[EXTRACTED MATERIAL — start]
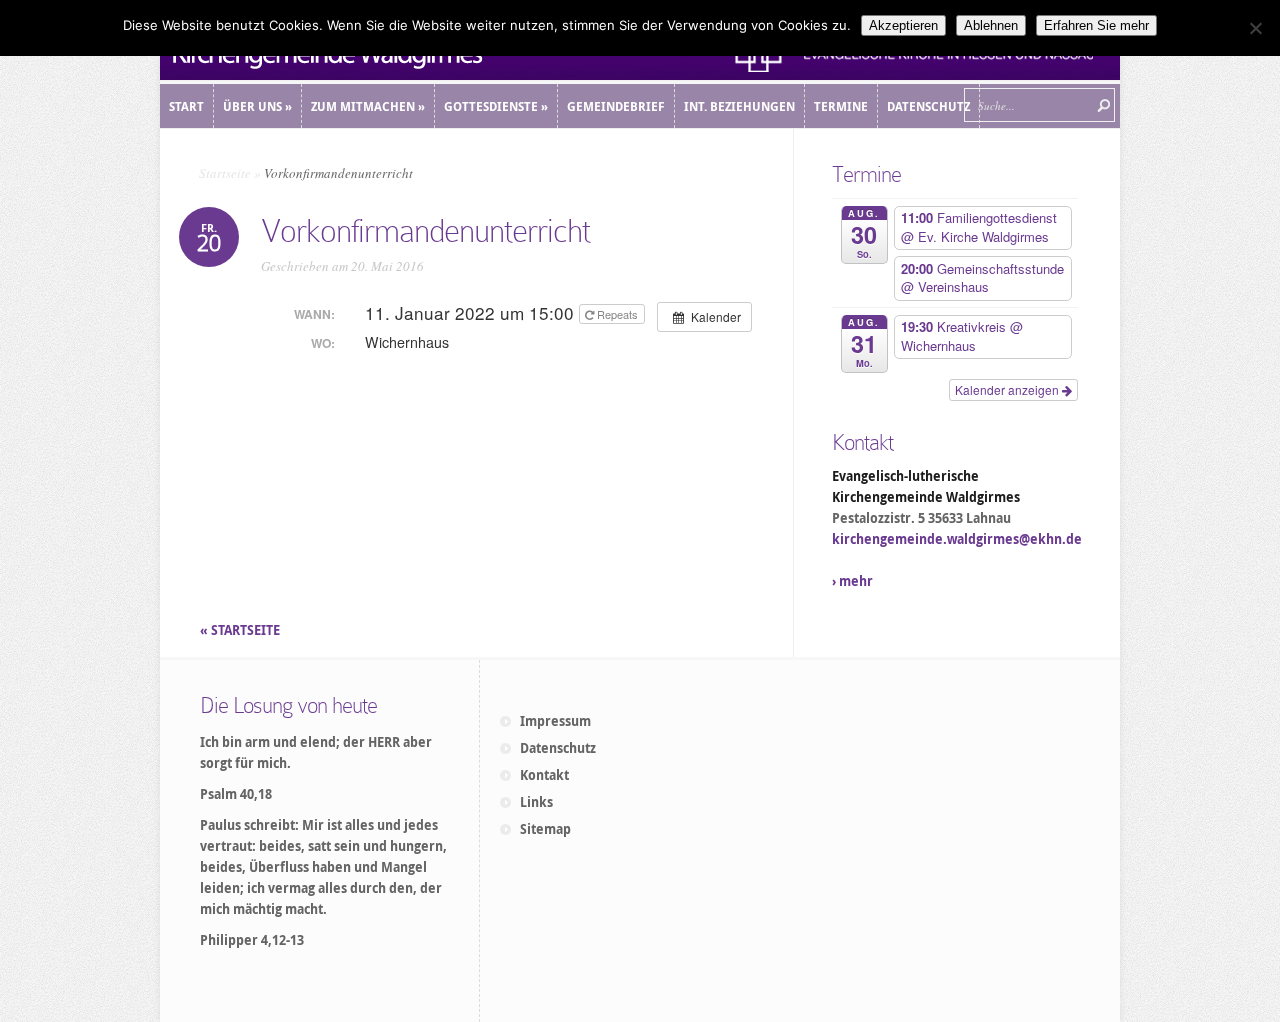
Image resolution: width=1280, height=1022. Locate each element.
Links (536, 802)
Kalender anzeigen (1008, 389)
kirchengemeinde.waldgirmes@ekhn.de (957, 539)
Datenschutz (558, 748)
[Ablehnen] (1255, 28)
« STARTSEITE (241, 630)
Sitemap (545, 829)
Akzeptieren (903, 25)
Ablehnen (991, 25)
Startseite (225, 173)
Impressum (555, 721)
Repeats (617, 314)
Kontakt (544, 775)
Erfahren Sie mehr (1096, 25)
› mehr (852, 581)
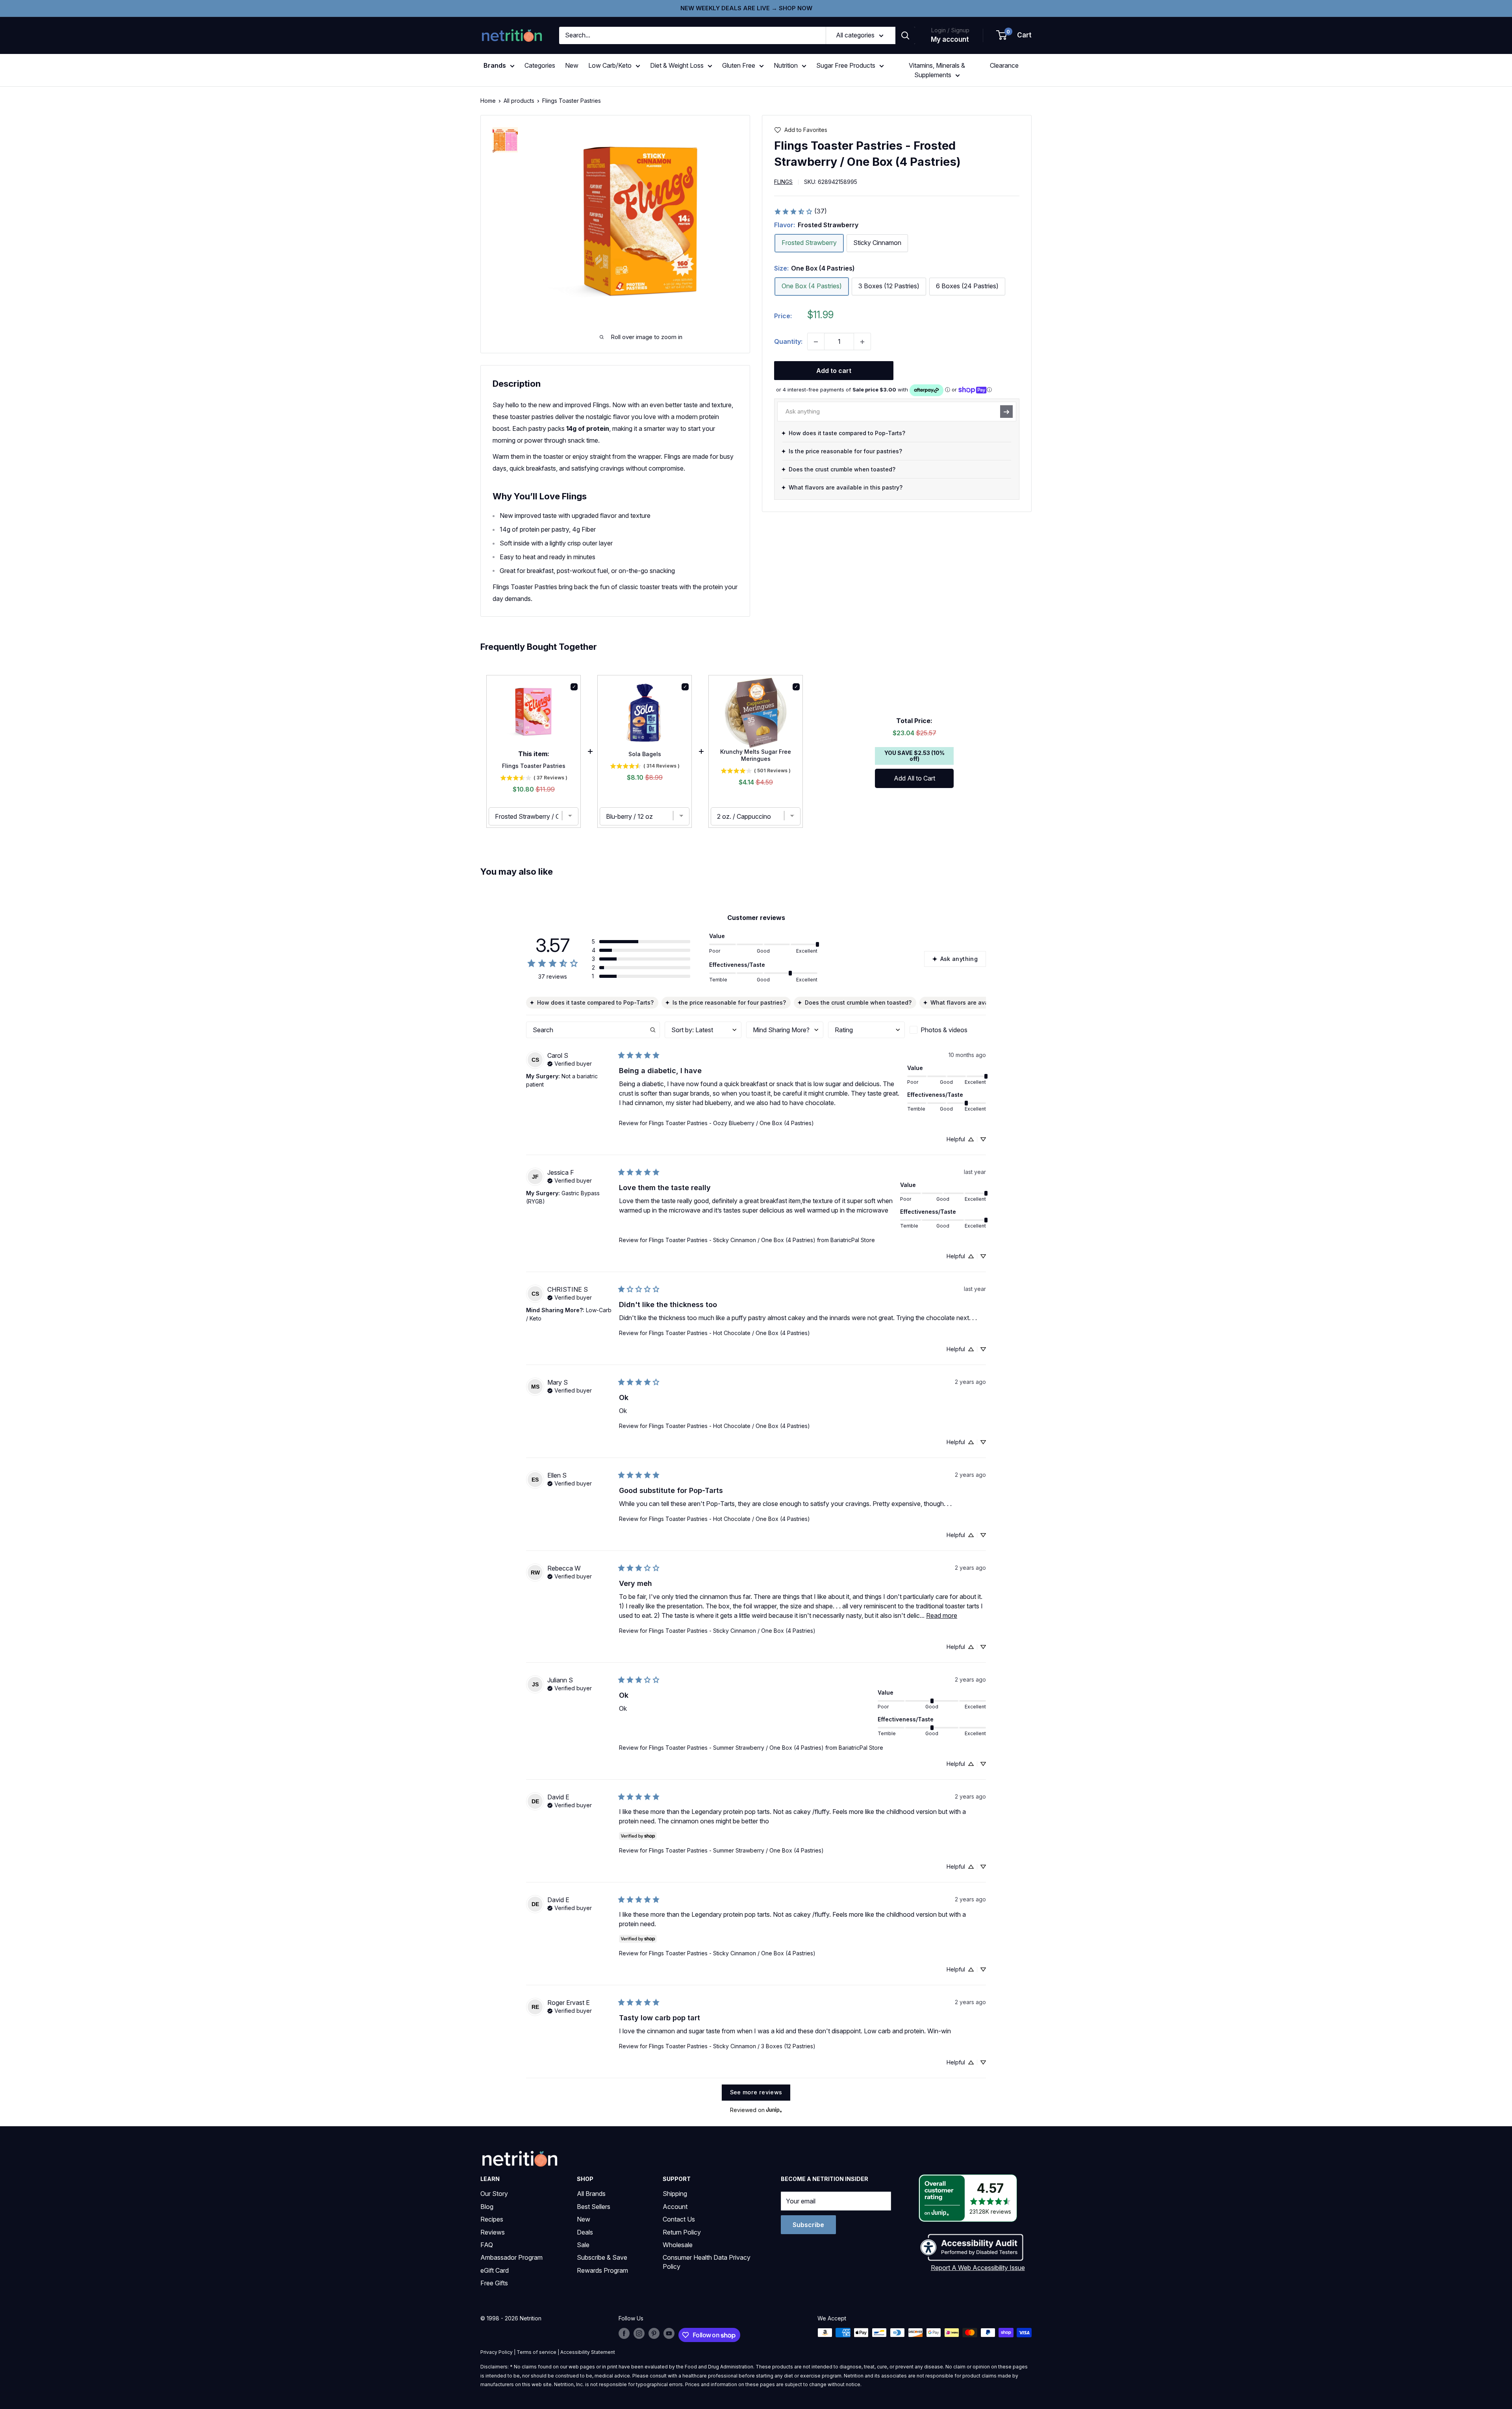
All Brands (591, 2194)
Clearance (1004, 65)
[EXTRACTED MATERIAL — finish]
[EXTRACTED MATERIAL — start]
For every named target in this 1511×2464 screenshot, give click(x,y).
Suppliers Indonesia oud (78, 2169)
[EXTRACTED MATERIAL — finish]
§ WHAT IS REQUIRED: In the listing above, find the line containing "Image resolution: width=1280, height=1022." and the line containing "Clearance (1004, 65)", then print exactly those two lines and every line between them, minus the pictures.

§ ANSWER TO THE PROBLEM:
Image resolution: width=1280, height=1022. Locate each element.
Links (536, 802)
Kalender anzeigen (1008, 389)
kirchengemeinde.waldgirmes@ekhn.de (957, 539)
Datenschutz (558, 748)
[Ablehnen] (1255, 28)
« STARTSEITE (241, 630)
Sitemap (545, 829)
Akzeptieren (903, 25)
Ablehnen (991, 25)
Startseite (225, 173)
Impressum (555, 721)
Repeats (617, 314)
Kontakt (544, 775)
Erfahren Sie mehr (1096, 25)
› mehr (852, 581)
All Brands (591, 2194)
Clearance (1004, 65)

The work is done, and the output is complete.